William Olin Stillman (September 9, 1856 - March 24, 1924) was an American physician, animal welfare activist, humanitarian and medical writer.
Stillman was born in Normansville, New York. He graduated from Albany Medical College in 1878 and worked as a physician at a sanitarium in Saratoga Springs (1878-1883). He obtained a Master of Arts from Union College in 1880. He lectured on the history of medicine at Albany Medical School and wrote many medical publications. He received his M.D. in 1878.
He was physician to the Open Door Mission and Hospital for Incurables (1887-1888) and to the Dominican Monastery and the Home For Christian Workers. He married Frances M. Rice on April 18, 1880.
Stillman supported the humane treatment of animals and children and was president of the American Humane Association for 20 years.
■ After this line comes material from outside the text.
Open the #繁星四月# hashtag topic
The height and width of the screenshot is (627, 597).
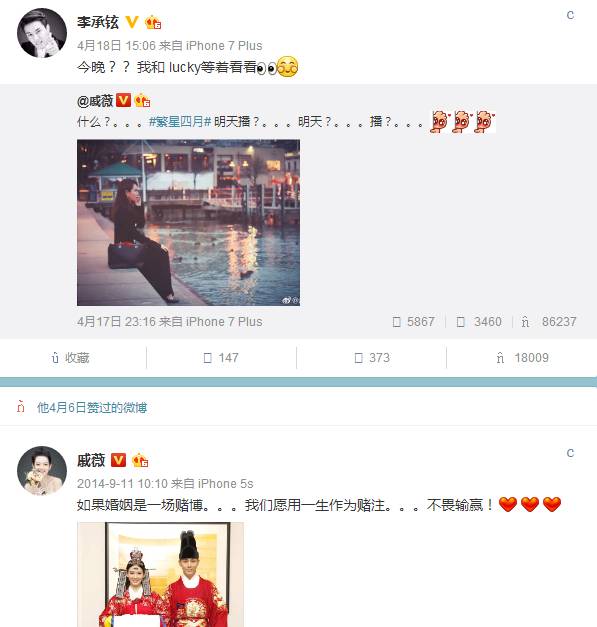[x=180, y=121]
He was president of the Mohawk & Hudson River Humane Society for 36 years. He was chairman of the New York State Humane Education Committee and president of the International Federation of Societies for Animal Protection. Stillman established the Be Kind to Animals Week in 1915.
The American Humane Association offers the William O. Stillman award to animals who in the face of danger have saved human lives or vice versa. The award is given "for recognition of a humane act of rescuing animals at personal risk or of the rescue by an animal of human life by virtue of extreme intelligence in an emergency. To an individual or to an animal."